======== EXTRACTED TEXT ========
The Park Hotel, Beach Road, Vishakhapatnam: Jan 6th to 9th ‘11
The affluence of middle class India is apparent from the effort and expenditure incurred on a beach-front wedding that an Indian couple of US wanted to have that we witnessed while at the starred and the only beach front hotel of Visakhapatnam. Once again the World Bank funding was in evidence at the Vizsakhapatnam airport; during our 2006 visit to India we had to cancel Visakhapatnam because the flights were cancelled due to floods by the rains. So it was a big surprise to see a very modern airport for perhaps the best city of our entire trip to India. By far environmentally clean we could at least have our leisurely sea side walks, although there were some sections that tend to be eye-sores.
======== DATA RECORDS ========
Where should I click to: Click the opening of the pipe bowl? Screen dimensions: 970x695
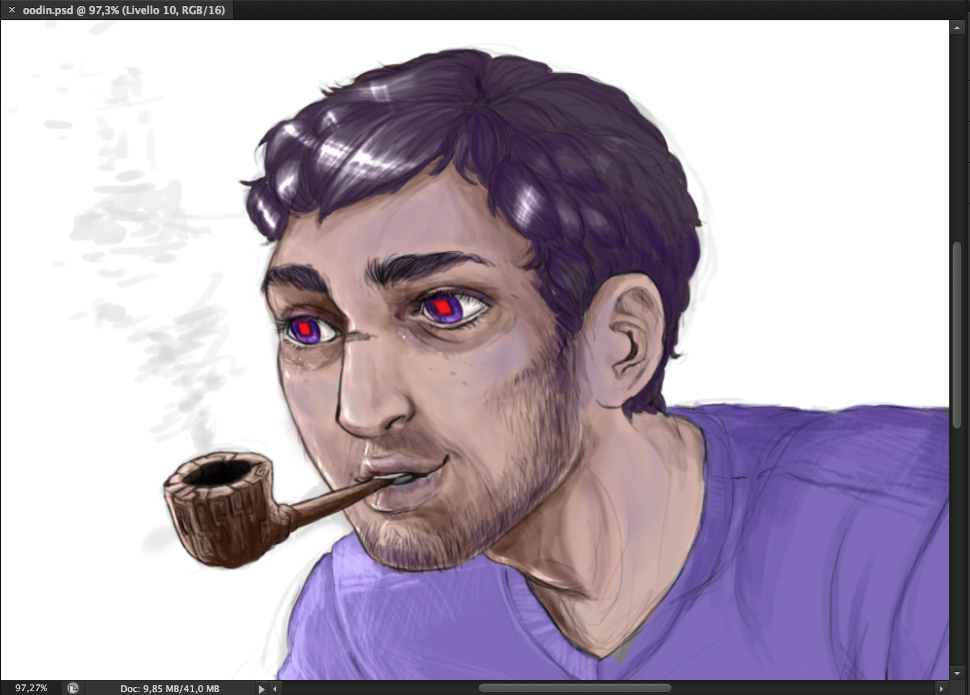click(218, 472)
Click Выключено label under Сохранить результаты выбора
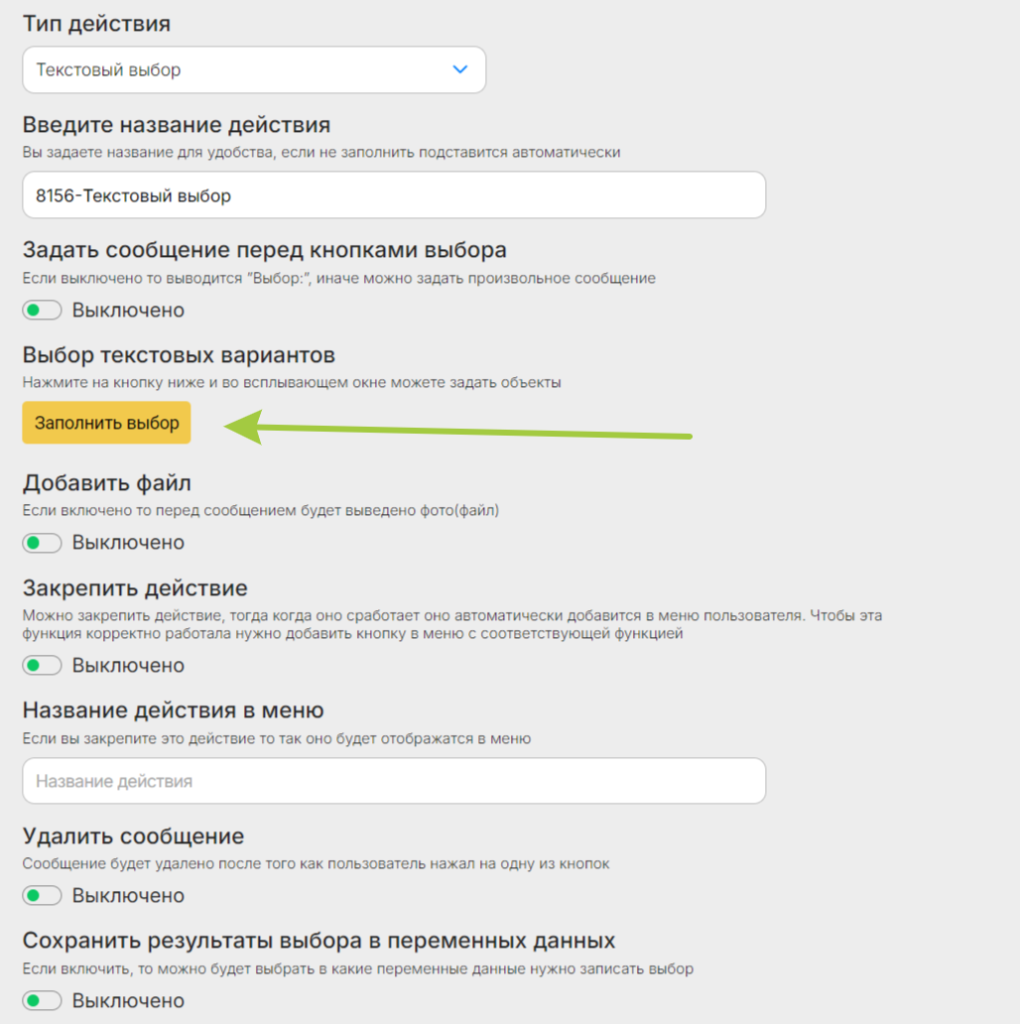The width and height of the screenshot is (1020, 1024). pyautogui.click(x=128, y=1000)
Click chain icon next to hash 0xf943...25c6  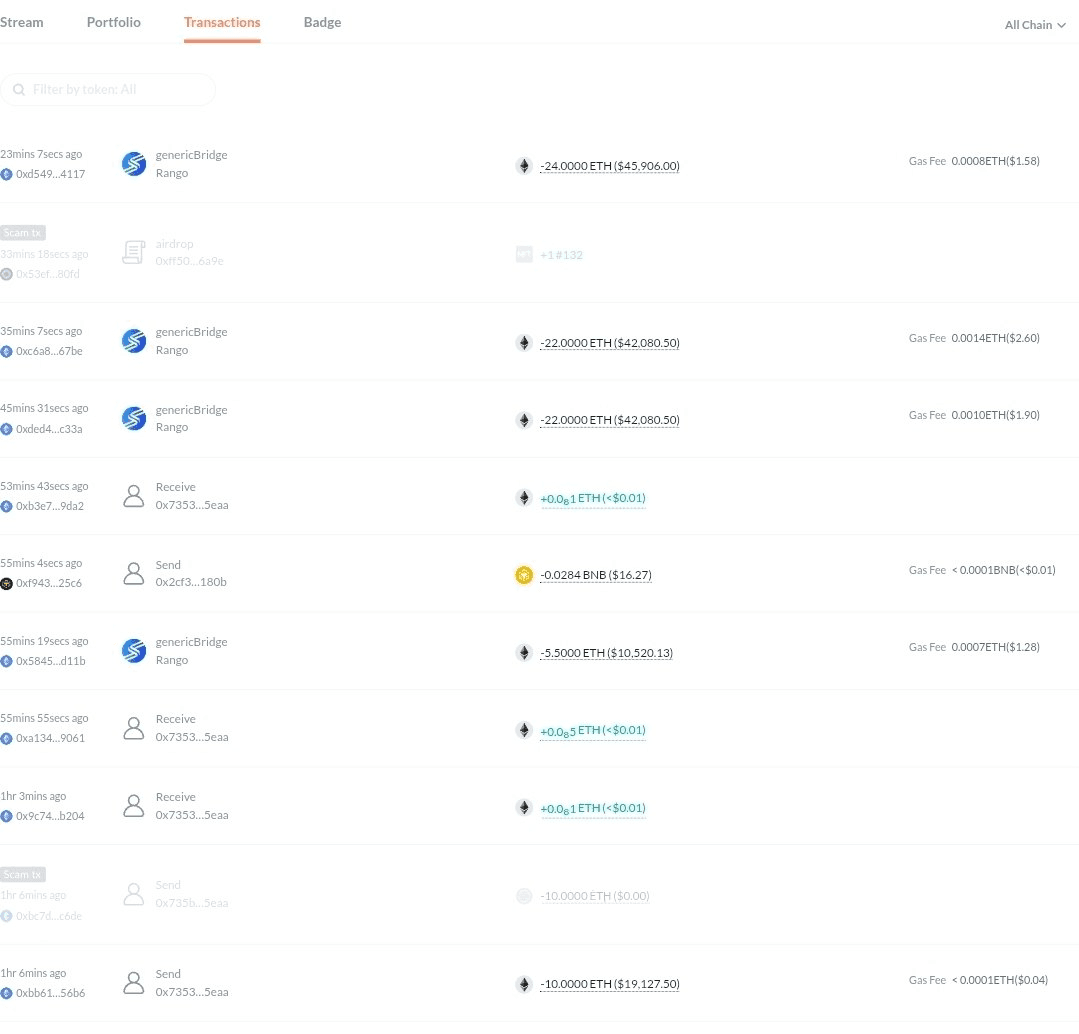point(6,583)
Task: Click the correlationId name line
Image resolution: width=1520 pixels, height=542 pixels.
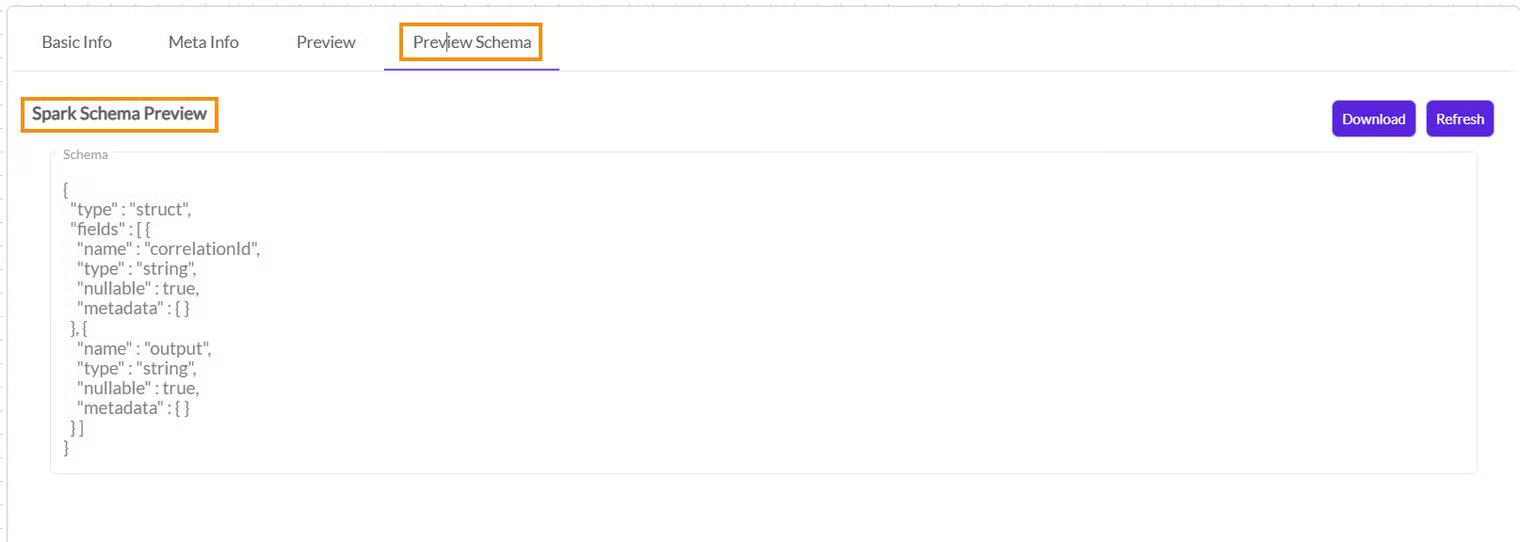Action: coord(168,249)
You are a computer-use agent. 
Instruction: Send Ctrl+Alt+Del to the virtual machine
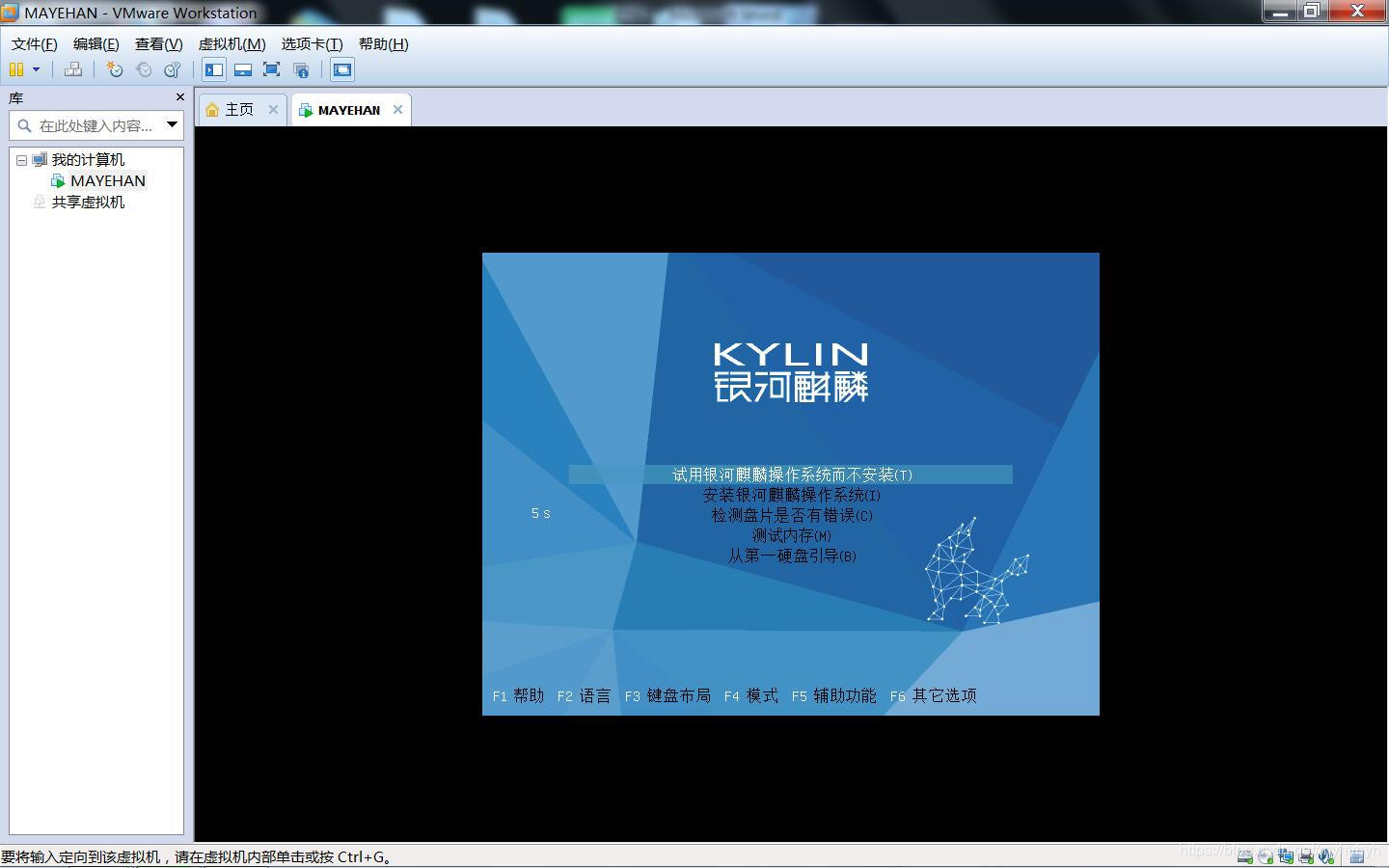[73, 69]
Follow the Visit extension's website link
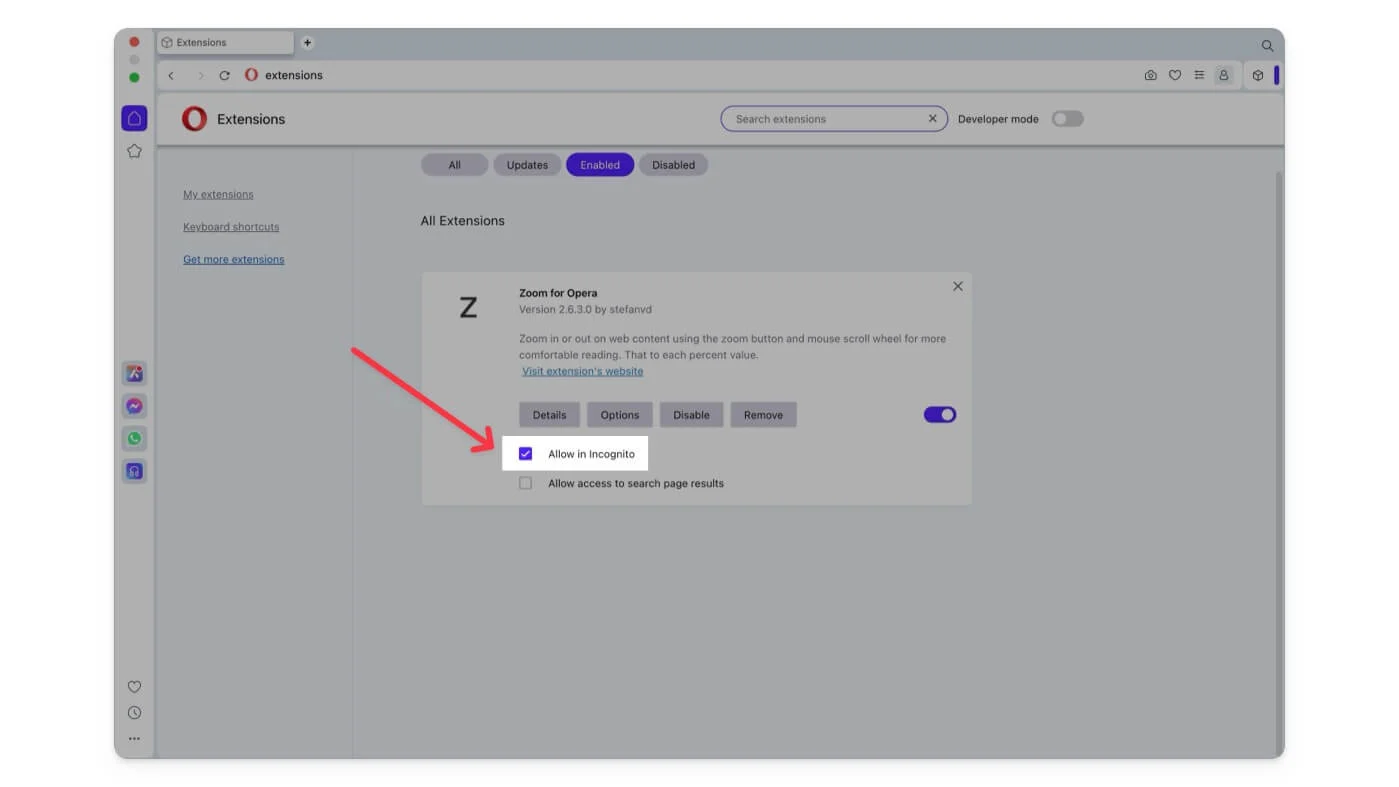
========
# YOUR TASK
In the Visakhapatnam travel account, why was the city dropped from the 2006 visit to India?

# EXPECTED ANSWER
The flights were cancelled because of floods caused by the rains.